Exercise aim: Every line of the data that includes "computer" should be copied out.

Available data:
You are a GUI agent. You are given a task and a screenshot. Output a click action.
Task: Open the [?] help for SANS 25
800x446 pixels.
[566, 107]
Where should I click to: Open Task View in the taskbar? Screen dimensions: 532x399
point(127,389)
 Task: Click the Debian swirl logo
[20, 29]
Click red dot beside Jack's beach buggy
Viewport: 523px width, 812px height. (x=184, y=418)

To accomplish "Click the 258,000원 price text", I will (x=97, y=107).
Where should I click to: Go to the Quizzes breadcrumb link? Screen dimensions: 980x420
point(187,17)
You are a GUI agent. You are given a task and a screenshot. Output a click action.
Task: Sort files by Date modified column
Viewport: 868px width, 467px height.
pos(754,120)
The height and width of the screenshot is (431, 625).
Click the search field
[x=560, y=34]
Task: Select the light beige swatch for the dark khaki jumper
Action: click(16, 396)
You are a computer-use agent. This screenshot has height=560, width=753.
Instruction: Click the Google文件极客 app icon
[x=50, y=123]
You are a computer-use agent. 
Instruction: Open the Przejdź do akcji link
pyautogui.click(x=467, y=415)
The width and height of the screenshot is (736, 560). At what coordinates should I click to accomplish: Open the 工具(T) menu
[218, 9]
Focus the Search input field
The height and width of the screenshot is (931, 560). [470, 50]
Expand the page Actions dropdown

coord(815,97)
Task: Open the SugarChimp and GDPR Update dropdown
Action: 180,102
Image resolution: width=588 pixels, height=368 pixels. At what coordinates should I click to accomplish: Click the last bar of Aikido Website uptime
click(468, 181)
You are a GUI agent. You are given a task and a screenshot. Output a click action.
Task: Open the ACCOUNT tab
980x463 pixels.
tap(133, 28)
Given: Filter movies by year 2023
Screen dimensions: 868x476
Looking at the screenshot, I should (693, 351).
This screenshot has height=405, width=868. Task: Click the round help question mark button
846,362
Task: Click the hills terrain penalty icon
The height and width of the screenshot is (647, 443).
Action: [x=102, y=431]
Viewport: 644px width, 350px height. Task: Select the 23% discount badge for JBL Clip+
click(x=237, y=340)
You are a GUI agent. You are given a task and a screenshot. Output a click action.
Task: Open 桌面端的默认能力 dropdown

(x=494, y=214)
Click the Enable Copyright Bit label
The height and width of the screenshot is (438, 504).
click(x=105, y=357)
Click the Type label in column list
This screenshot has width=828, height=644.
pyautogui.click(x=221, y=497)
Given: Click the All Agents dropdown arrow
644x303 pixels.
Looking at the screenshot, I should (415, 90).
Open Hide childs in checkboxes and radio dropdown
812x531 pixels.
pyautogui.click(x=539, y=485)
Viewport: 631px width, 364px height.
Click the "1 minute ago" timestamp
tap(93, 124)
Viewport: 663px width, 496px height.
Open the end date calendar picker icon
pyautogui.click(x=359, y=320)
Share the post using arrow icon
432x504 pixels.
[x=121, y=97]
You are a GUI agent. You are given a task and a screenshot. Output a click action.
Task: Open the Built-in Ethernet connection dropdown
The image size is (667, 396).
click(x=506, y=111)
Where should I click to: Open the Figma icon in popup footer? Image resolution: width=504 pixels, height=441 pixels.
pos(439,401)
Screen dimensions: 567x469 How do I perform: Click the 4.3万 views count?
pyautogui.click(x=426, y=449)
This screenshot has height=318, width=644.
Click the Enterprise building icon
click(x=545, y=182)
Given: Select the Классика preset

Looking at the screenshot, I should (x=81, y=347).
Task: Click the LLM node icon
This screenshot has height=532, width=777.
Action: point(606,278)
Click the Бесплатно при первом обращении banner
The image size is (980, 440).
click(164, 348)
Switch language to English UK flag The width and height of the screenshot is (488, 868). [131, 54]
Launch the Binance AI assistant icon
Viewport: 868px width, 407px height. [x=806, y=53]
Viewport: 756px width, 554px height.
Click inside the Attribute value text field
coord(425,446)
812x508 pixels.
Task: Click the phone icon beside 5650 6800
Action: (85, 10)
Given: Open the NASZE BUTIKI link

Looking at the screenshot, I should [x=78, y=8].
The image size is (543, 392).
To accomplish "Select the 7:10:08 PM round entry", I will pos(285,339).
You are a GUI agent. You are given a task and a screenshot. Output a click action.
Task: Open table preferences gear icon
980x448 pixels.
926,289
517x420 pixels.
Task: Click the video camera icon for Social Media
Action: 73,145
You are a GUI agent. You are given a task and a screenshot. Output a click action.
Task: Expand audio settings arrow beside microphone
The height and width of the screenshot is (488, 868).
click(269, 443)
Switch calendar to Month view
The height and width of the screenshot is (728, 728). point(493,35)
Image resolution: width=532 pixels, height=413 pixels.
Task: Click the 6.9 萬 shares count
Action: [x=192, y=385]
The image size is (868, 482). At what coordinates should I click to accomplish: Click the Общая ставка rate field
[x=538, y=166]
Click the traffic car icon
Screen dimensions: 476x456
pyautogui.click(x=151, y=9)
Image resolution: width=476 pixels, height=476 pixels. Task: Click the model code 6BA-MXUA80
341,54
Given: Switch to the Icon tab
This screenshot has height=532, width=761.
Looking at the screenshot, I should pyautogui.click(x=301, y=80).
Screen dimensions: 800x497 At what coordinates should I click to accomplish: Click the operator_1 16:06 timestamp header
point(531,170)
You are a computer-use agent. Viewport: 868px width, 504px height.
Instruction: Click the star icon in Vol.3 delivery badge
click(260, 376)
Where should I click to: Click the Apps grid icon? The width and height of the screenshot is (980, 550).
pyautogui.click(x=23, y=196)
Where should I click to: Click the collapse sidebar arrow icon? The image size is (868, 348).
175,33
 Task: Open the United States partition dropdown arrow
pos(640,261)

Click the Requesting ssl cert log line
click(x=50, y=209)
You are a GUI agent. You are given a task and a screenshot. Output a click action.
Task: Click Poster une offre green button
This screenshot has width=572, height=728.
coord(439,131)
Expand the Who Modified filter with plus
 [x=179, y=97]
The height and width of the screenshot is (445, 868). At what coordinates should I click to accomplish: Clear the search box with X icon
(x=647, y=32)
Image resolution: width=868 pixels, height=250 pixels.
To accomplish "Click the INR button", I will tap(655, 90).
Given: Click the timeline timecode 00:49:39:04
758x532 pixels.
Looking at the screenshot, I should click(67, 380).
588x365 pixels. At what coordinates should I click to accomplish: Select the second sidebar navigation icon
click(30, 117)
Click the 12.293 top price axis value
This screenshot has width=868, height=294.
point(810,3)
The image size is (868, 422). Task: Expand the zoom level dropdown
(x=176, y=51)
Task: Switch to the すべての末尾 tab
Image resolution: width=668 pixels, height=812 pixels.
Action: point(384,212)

Result of this exercise:
You are a computer-use agent. This screenshot has height=560, width=753.
You are a computer-use agent. 
You are a computer-use agent. Viewport: 868px width, 504px height.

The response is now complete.